Pendant le moyen âge, l’orgue reste très simple, mais il est banni des églises, comme tous les autres instruments de musique d’ailleurs. Ce sont pourtant les moines qui les fabriquent, car ce sont les seuls à posséder la technique nécessaire. On joue de l’orgue que pendant les fêtes où les banquets. A cette époque, le soufflet commence à remplacer le système hydraulique.

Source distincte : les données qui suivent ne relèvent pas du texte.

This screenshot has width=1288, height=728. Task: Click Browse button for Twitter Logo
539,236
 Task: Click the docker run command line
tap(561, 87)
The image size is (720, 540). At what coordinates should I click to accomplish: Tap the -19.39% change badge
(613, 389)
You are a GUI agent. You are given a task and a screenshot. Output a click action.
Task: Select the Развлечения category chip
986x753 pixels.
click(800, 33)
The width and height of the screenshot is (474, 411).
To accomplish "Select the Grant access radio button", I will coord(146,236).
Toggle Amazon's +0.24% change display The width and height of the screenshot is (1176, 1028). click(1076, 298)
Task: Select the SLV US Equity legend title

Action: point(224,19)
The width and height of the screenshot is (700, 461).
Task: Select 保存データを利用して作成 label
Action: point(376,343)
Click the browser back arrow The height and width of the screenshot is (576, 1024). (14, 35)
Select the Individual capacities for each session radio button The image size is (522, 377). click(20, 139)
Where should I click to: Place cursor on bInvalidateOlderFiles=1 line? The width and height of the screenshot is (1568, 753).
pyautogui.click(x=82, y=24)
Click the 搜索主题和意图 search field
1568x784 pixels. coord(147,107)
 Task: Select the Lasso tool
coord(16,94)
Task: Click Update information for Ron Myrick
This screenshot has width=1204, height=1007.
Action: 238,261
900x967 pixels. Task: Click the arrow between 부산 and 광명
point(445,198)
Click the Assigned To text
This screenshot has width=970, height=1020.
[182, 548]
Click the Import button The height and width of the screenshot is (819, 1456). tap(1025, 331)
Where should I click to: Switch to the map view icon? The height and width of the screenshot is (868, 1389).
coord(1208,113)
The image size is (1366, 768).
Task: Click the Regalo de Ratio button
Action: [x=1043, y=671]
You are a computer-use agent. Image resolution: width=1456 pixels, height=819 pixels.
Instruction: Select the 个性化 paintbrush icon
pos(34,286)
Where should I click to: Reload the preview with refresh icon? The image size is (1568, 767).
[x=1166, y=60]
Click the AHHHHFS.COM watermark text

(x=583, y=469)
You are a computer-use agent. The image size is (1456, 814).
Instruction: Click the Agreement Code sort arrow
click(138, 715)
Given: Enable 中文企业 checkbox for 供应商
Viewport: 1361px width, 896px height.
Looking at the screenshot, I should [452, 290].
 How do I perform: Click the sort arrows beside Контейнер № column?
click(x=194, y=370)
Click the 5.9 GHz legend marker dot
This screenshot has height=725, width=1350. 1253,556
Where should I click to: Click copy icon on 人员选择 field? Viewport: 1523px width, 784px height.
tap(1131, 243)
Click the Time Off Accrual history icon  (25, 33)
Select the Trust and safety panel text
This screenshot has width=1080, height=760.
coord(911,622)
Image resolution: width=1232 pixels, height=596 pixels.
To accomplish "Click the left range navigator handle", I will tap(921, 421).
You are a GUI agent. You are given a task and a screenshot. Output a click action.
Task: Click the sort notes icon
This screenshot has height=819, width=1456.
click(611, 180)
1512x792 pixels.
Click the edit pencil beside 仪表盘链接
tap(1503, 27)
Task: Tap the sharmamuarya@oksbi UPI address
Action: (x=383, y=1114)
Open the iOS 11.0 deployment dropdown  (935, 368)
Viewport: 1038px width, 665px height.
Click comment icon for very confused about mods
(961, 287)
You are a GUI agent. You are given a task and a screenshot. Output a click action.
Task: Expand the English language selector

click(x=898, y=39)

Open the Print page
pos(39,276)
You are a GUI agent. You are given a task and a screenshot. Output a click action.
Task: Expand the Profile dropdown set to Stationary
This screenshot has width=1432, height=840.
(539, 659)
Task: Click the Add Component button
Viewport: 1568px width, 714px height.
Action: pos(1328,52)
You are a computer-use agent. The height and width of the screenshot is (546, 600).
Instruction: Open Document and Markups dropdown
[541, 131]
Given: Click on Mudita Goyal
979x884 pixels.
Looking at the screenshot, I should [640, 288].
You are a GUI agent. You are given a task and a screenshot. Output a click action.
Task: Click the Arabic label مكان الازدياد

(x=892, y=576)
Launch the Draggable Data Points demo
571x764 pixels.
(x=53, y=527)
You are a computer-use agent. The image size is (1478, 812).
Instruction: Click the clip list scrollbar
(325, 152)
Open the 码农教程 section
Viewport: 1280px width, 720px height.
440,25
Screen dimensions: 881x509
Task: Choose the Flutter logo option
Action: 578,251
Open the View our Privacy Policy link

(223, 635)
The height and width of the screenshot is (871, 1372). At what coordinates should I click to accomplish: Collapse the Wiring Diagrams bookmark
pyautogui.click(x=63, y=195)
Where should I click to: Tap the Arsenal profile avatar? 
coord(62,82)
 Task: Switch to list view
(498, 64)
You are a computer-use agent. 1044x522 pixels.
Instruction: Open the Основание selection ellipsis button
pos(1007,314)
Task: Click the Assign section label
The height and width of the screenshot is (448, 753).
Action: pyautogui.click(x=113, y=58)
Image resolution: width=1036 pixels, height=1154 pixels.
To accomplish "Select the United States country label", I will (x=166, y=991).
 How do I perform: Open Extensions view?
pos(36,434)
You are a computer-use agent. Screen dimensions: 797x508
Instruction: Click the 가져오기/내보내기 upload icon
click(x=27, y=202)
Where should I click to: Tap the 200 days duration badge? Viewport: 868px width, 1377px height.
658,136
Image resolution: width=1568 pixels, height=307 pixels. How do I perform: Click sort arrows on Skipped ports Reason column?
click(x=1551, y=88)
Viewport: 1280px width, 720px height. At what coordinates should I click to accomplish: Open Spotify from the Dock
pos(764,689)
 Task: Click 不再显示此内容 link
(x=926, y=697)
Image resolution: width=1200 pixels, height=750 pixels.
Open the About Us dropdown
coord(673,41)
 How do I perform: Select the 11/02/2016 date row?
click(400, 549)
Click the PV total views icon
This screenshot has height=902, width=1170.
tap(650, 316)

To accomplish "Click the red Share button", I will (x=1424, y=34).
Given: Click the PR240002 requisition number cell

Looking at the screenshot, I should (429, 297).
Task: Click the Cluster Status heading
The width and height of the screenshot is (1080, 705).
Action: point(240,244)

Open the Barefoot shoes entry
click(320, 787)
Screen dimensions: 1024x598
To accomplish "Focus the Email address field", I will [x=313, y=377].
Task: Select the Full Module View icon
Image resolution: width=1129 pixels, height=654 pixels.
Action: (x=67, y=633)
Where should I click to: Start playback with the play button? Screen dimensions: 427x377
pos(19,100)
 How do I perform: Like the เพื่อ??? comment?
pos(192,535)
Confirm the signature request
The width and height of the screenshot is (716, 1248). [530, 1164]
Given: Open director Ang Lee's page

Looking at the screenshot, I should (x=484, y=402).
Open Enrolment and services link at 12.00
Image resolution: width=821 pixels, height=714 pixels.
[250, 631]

Au début du Xe siècle, la religion accepte enfin l’orgue dans les églises. On assiste alors à un bond dans la production d’orgue, qui devient l’instrument religieux par excellence. De plus, plusieurs avancées techniques vont permettre de complexifier l’orgue de plus en plus, en rajoutant des jeux et des claviers.
Au XIXe siècle, le facteur d’orgue Aristide Cavaillé-Coll améliore grandement la technique de l’orgue, en supprimant par exemple le soufflet manuel. Il invente l’orgue romantique, avec de nouveaux jeux et style de musique. Ce sont des orgues toujours plus imposants, car la mécanique s'améliore et permet de plus grandes réalisations, et toujours plus complexe, même au niveau des sons produits.